The loose forward mix has undergone another change with stand-in captain Rodney So'oialo reverting to his normal position at No 8, ending the experiment of playing two fetchers.
Jerome Kaino, who has had mixed success at the back of the scrum, switches to the blindside flank where he was utilised by the Blues.
"The idea was to play two fetchers and a bigger guy at eight. Against some sides you can do that, against this side you can't," Hansen explained.
There should be no debate after All Blacks management marked the end of another innovation by predictably cutting butter-fingered impact forward Sione Lauaki from the 22.
Wallabies rugby coach Robbie Deans trumped the return of McCaw with his own dynamic loose forward duo as a brutal battle for possession looms in Auckland.
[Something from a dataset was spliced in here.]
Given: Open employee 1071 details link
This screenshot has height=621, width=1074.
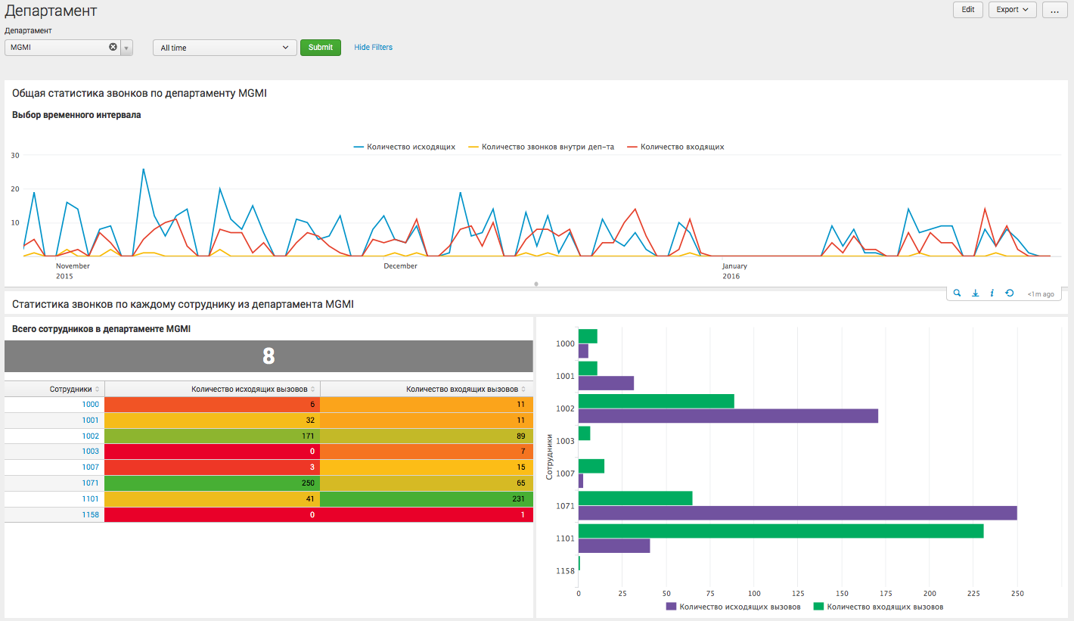Looking at the screenshot, I should [x=90, y=483].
Deans confirmed Phil Waugh to replace injured flanker Rocky Elsom (foot) for the second Bledisloe Cup test, thereby reviving former coach John Connolly's ploy of partnering Waugh with fellow specialist openside George Smith.
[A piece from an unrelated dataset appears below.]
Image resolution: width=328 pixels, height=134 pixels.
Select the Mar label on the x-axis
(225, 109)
There were just two changes to the starting 15 who beat the All Blacks 34-19 in Sydney, with captain and centre Stirling Mortlock returning from concussion and Ryan Cross shifting to the bench.
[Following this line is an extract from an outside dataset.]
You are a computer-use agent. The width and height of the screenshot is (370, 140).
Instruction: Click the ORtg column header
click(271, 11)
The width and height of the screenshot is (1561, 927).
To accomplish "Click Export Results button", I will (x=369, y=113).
Hugh McMeniman, who was seen as a frontrunner to replace Elsom, takes Waugh's spot on the bench.
Deans said McCaw's return would clearly impact on their preparations.
"Obviously he is a player who's capable of impacting on a game, significantly if you allow him to. We'll attempt to deny him that sort of influence," Deans said.
"We need to be wise in the way we structure our attack, be accurate in the way we execute that attack because he'll prey on poor technique, whether it be in the carry or in the supporting roles.
"If you're inaccurate or flawed in your technique then he becomes like a rock in the river, an obstruction."
But Deans warned of putting too much emphasis on an opposition player.
He cited the example of the All Blacks' other key man, Dan Carter, who was excellent in a beaten side last week but restricted by the pressure on those around him.
"It's a bit like Dan Carter, sure they're great players and great athletes but you can't base your whole approach around individuals."
With Smith and Elsom leading the way, the Wallabies dominated a McCaw-less All Blacks at the breakdown in a high-octane Sydney test.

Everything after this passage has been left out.